> CONSIGNES:
• A. Remplacez « 1846 » par « 1850 » en recopiant le passage du texte sur la littérature du terroir qui commence par « Les Goutelettes est » et va jusqu'à « Leduc / SODRAC (2017) ».
• B. D'après le texte sur la littérature du terroir, à quel pays le héros de Menaud, maître-draveur est-il viscéralement attaché ?

> TEXTE D'EXERCICE:
-- -- --

Le plus grand poète lyrique du Québec est un auteur accessible et dont l’univers ne pourra que toucher les amoureux de poésie romantique française.

 

Les Goutelettes, de Pamphile Lemay, 1904

Pamphile Lemay n’est peut-être pas le plus grand poète québécois, mais j’aime énormément son recueil de sonnets Les Goutelettes. Divisé en plusieurs sections (« Glané dans notre histoire », « Hommage », « Au foyer », « Souffle d’amour », « Sport », etc.), Les Goutelettes évoque aussi bien les grands hommes de l’histoire du Québec que l’importance de la religion ou la récolte du sucre d’érable.

Ainsi, « Écoutez le babil de la goutte de sève /Qui tombe de l’érable en l’auge de bouleau. » écrit Lemay dans « La Sucrerie ». Dans le poème « Champlain », Pamphile Lemay s’adresse au fondateur de la ville de Québec : « Quand tu rêves, soldat du galant Navarrois, / Ton regard inspiré cherche-t-il à connaître / Si ton jeune pays va grandir, ou doit n’être /Qu’un fleuron sans valeur aux couronnes des rois ? ».

Les Goutelettes est un recueil tout à fait représentatif des valeurs défendues par les écrivains régionalistes. Le mouvement littéraire régionaliste, qu’on retrouve dans les romans du terroir, s’est déployé entre 1846 et 1945. Il prône le retour à la terre, exalte les valeurs religieuses et familiales, valorise la langue québécoise.

 

Menaud, maître-draveur de Félix-Antoine Savard, 1937

Ozias Leduc, Nature morte, oignons, 1892 Collection Wilfrid Corbeil, Don des Clercs de Saint-Viateur de Joliette  © Succession Ozias Leduc / SODRAC (2017)

 

Chef-d’œuvre du roman du terroir Menaud, maître-draveur témoigne de la possibilité de produire une œuvre à la fois très littéraire et hautement nationaliste. Il est écrit dans une langue puissante et met en scène un héros, viscéralement attaché au pays de Charlevoix, nourri de gestes et de paroles aussi humbles que poétiques, à qui une vie difficile a donné le goût des « choses calmes, profondes ».

Menaud est un draveur, c’est-à-dire quelqu’un qui veille à ce que les billots de bois coupés l’hiver descendent, au printemps, la rivière sans créer d’embâcles.  Déjà âgé, Menaud apprend que la terre de ses ancêtres doit être vendue à des fins commerciales, et il se bat pour défendre son territoire, comme ses idéaux. En parallèle, nous suivons les errements de Marie, la fille de Menaud, qui doit choisir entre deux prétendants. Tous les deux sont des draveurs mais l’un est un digne héritier de Menaud, l’autre  rallié à la cause de ceux qui veulent racheter les terres de Menaud.

-- -- --

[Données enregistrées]
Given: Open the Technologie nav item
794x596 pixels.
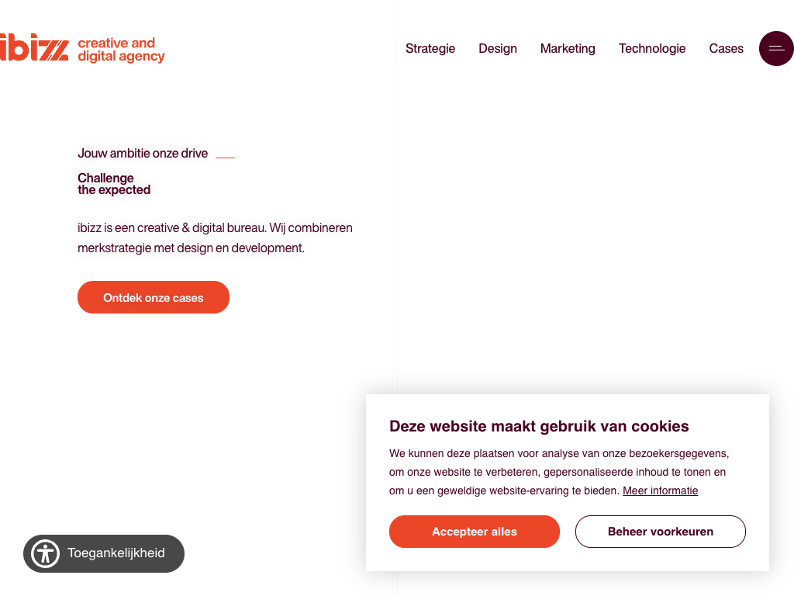Looking at the screenshot, I should (652, 48).
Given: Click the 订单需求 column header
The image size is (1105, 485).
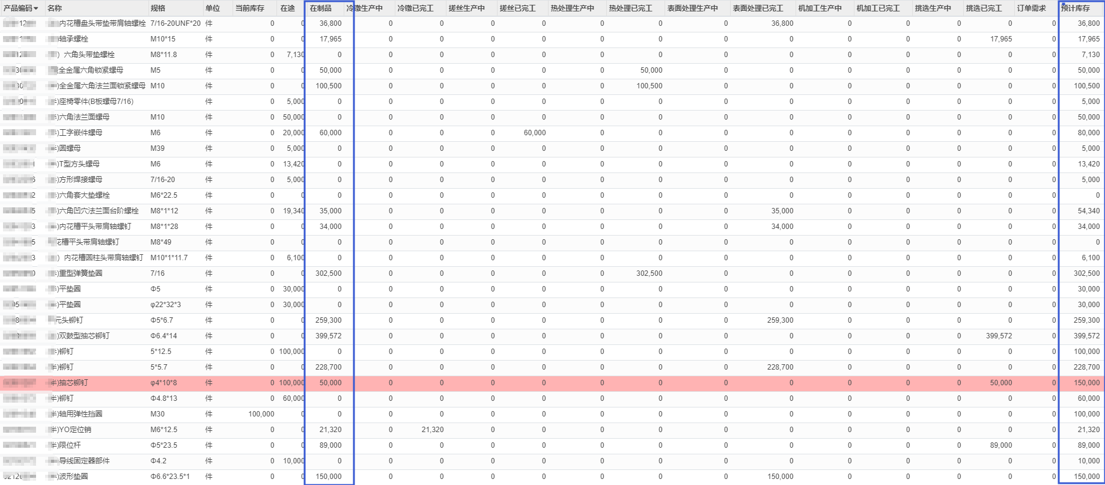Looking at the screenshot, I should tap(1031, 8).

-- -- --

> CORRIGÉ:
• A.
Les Goutelettes est un recueil tout à fait représentatif des valeurs défendues par les écrivains régionalistes. Le mouvement littéraire régionaliste, qu’on retrouve dans les romans du terroir, s’est déployé entre 1850 et 1945. Il prône le retour à la terre, exalte les valeurs religieuses et familiales, valorise la langue québécoise.

 

Menaud, maître-draveur de Félix-Antoine Savard, 1937

Ozias Leduc, Nature morte, oignons, 1892 Collection Wilfrid Corbeil, Don des Clercs de Saint-Viateur de Joliette  © Succession Ozias Leduc / SODRAC (2017)

• B. Au pays de Charlevoix.